It's all about the variety -- unless, of course, you're talking about marijuana.
It appears that 106.5 the Arch -- the St. Louis FM radio station with the slogan "It's aaaaall about the variety!" -- declined to accept a paid advertisement from local marijuana-reform advocacy group Show-Me Cannabis Regulation, because it was worried about the subject matter.
Hubbard Broadcasting Inc., its parent company, wrote in a memo to the organization: "HBI and our officers do not believe it is in our best interests to associate with your organization's message and do not want to sacrifice our reputation for any perceived endorsement, for or against, this very controversial subject."
What do the advocates behind the ad campaign have to say about this?
"I was definitely very surprised," John Payne, executive director of Show-Me Cannabis, tells Daily RFT. "The ad rep had been very enthusiastic about the idea.... And most radio stations and media outlets are happy to take your money."

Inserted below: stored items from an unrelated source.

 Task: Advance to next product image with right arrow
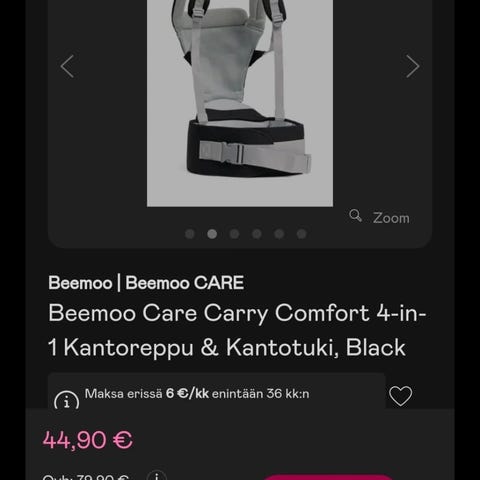tap(413, 66)
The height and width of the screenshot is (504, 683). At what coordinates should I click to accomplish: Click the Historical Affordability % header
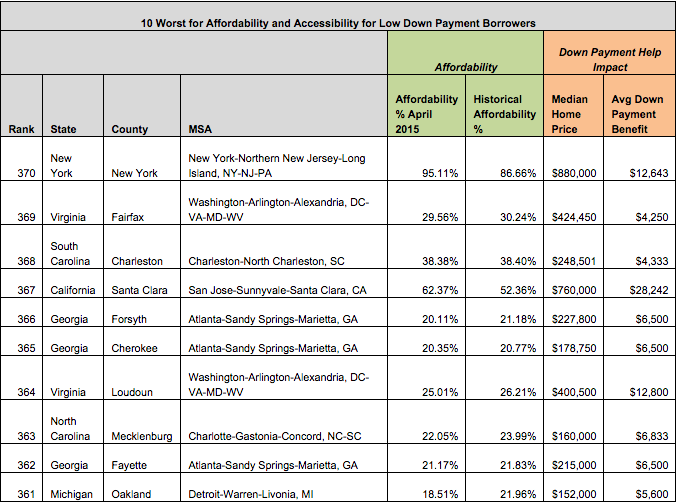pyautogui.click(x=504, y=114)
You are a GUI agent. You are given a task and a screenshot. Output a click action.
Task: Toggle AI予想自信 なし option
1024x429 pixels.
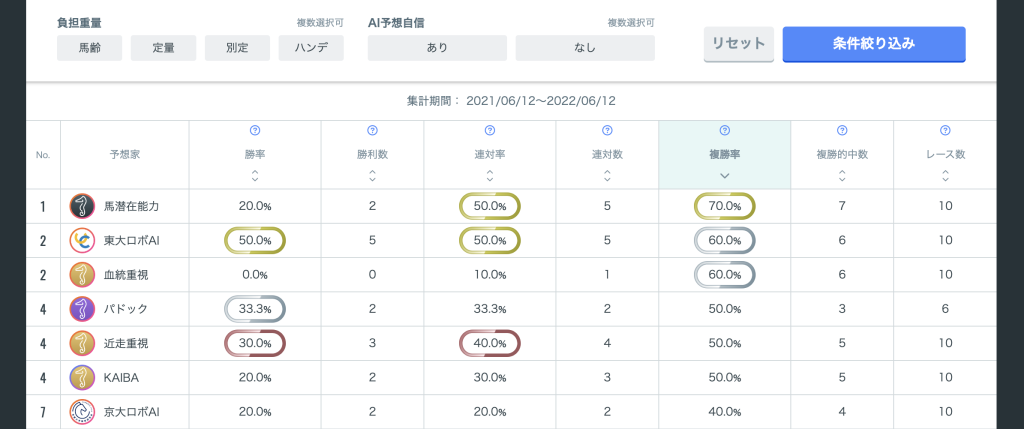[585, 48]
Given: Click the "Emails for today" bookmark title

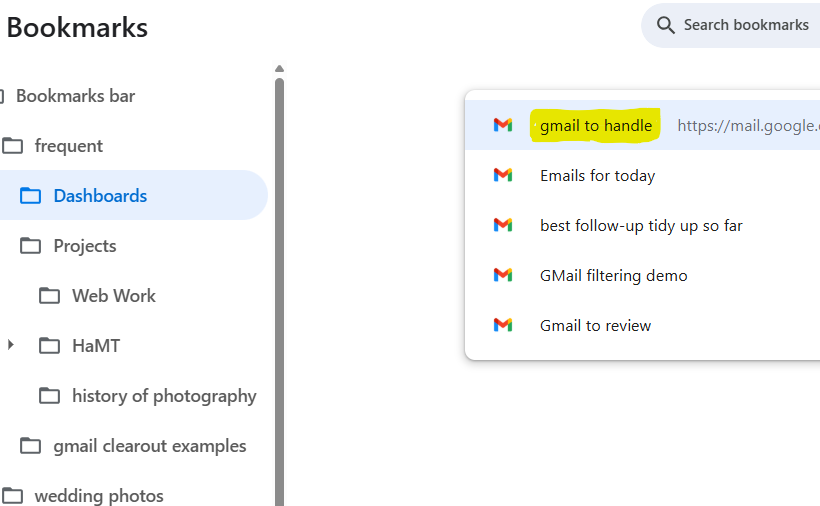Looking at the screenshot, I should click(597, 175).
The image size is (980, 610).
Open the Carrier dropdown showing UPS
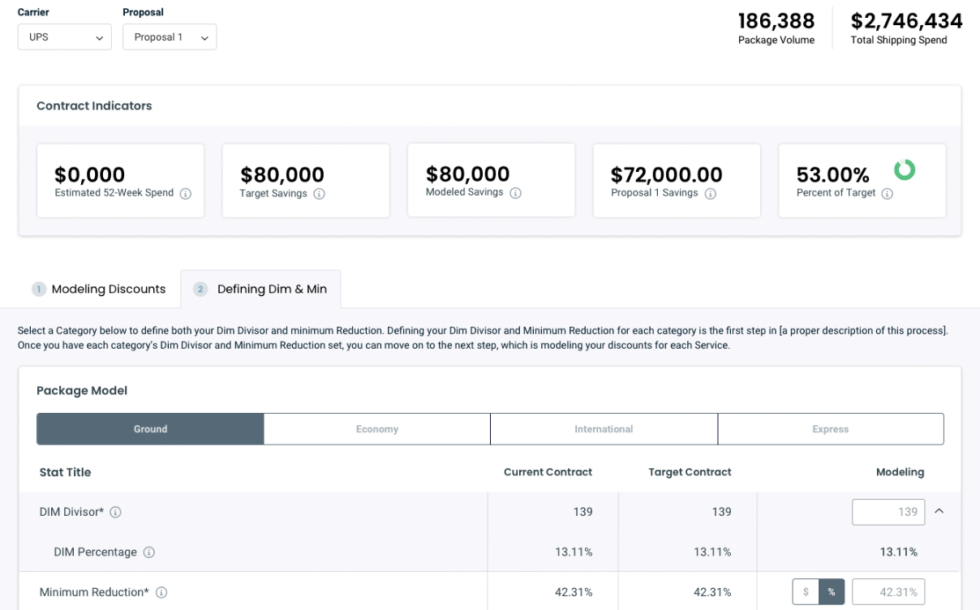pyautogui.click(x=64, y=36)
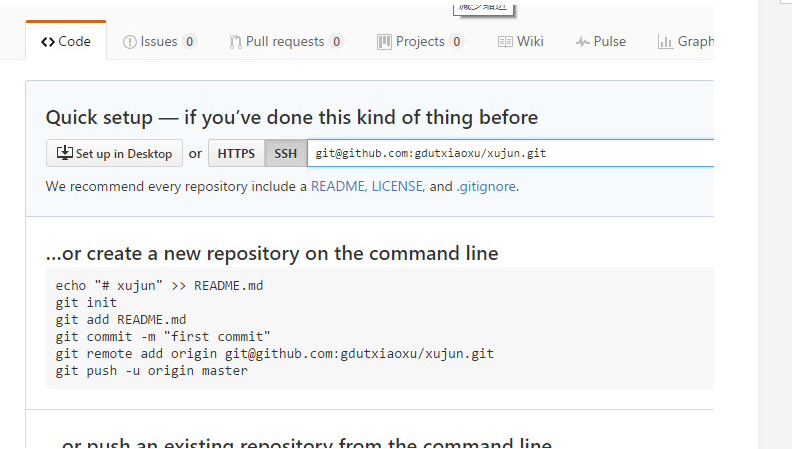Click the Issues exclamation circle icon
This screenshot has height=449, width=792.
click(x=129, y=42)
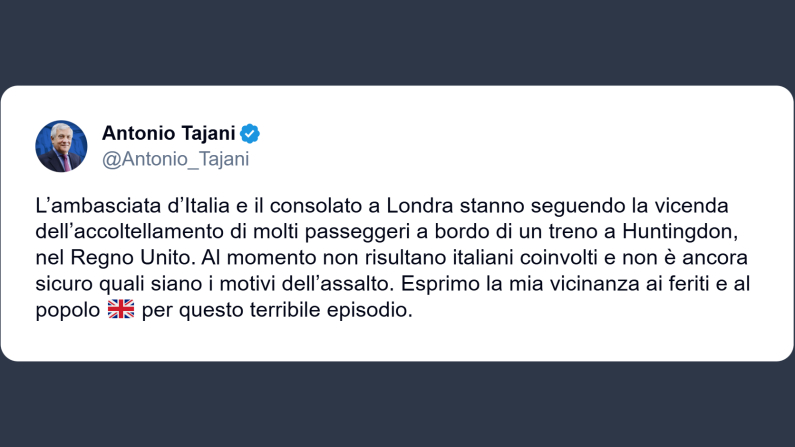Click Antonio Tajani's profile picture
Viewport: 795px width, 447px height.
point(61,146)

The group has been active at the capitol, advocating for legislative proposals to decriminalize marijuana in the state. The paid radio ads encourage residents to contact their legislators.
But the group will have to look outside of 106.5, apparently.
In a short letter from Hubbard corporate officials, which Payne passed along to us, the radio company says, "After much discussion we have unfortunately come to the decision that Hubbard Broadcasting, Inc. (HBI) cannot accept the advertising for your organization, Show-Me Cannabis Regulation."
After citing concerns over a possible perceived endorsement and overall concern about this "very controversial subject," the letter says, "We apologize for any inconvenience brought on by this decision and wish you and your organization the best in its future endeavors."
Continue for response from the company and the full letter.
Payne, who mentioned 106.5's decision in a recent Post-Dispatch op-ed, says, "I'm surprised that it's still considered to controversial that you basically can't talk about it."
The organization has made headlines in recent weeks for hiring a St. Louis Metropolitan Police Department sergeant as a lobbyist -- allegedly sparking direct backlash from police officials.
Daily RFT contacted Hubbard about the ad, and John Kijowski, a vice president and marketing manager, says in a statement (sent to us via a local rep) that the company reserves the right to accept or not accept advertising. The statement adds:
However, Hubbard Broadcasting and its stations do not discriminate in advertising arrangements on the basis of race or ethnicity. Any arrangement entered into with an advertiser whose intent is to discriminate in such manner shall be null and void. In compliance with FCC rules, broadcaster includes this nondiscrimination provision in all advertiser arrangements.